### WORK REQUIRED
Each record below must come back exactly as written; its pictures must not.

### Collected data entries

* * * * * * * * *

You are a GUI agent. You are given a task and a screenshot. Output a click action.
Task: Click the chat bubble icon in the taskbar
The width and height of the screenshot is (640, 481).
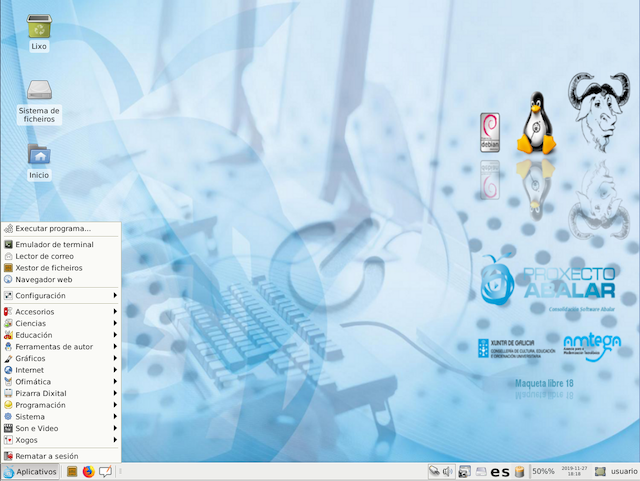105,471
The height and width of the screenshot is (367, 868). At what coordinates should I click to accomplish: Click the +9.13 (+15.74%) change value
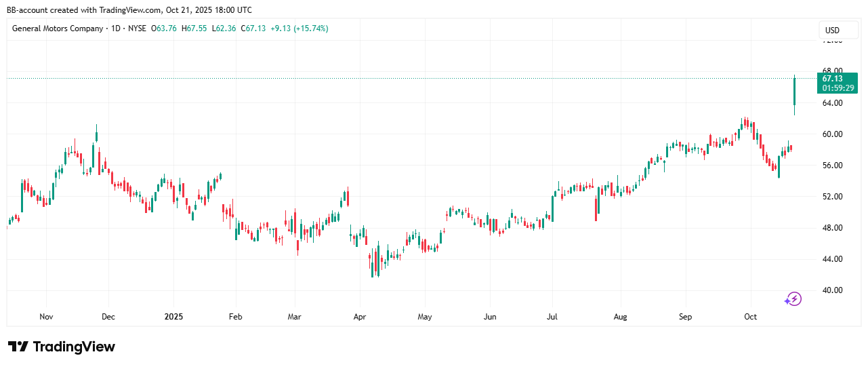tap(299, 28)
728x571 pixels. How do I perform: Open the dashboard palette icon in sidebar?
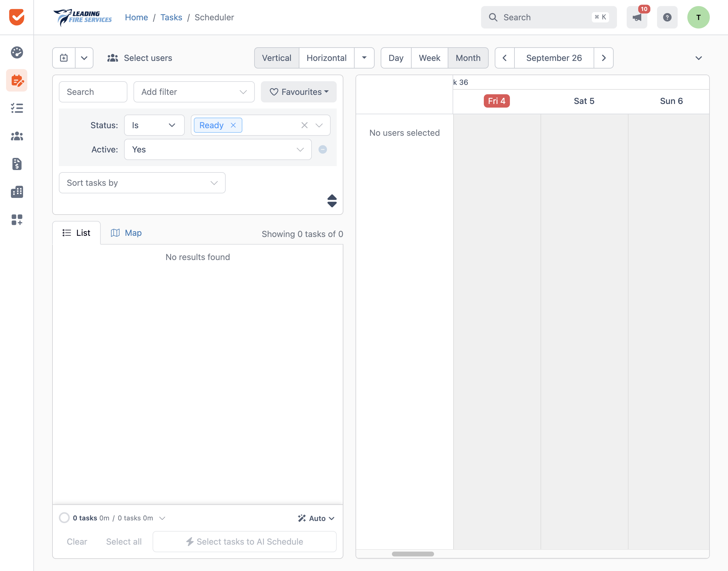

* * * * * * * * *

### SOLUTION
You are a GUI agent. You are given a task and a screenshot. Output a click action.
Task: Click the chat bubble icon in the taskbar
The width and height of the screenshot is (640, 481).
105,471
The height and width of the screenshot is (367, 868). At what coordinates should I click to accomplish: Click the +9.13 (+15.74%) change value
tap(299, 28)
728x571 pixels. How do I perform: Open the dashboard palette icon in sidebar?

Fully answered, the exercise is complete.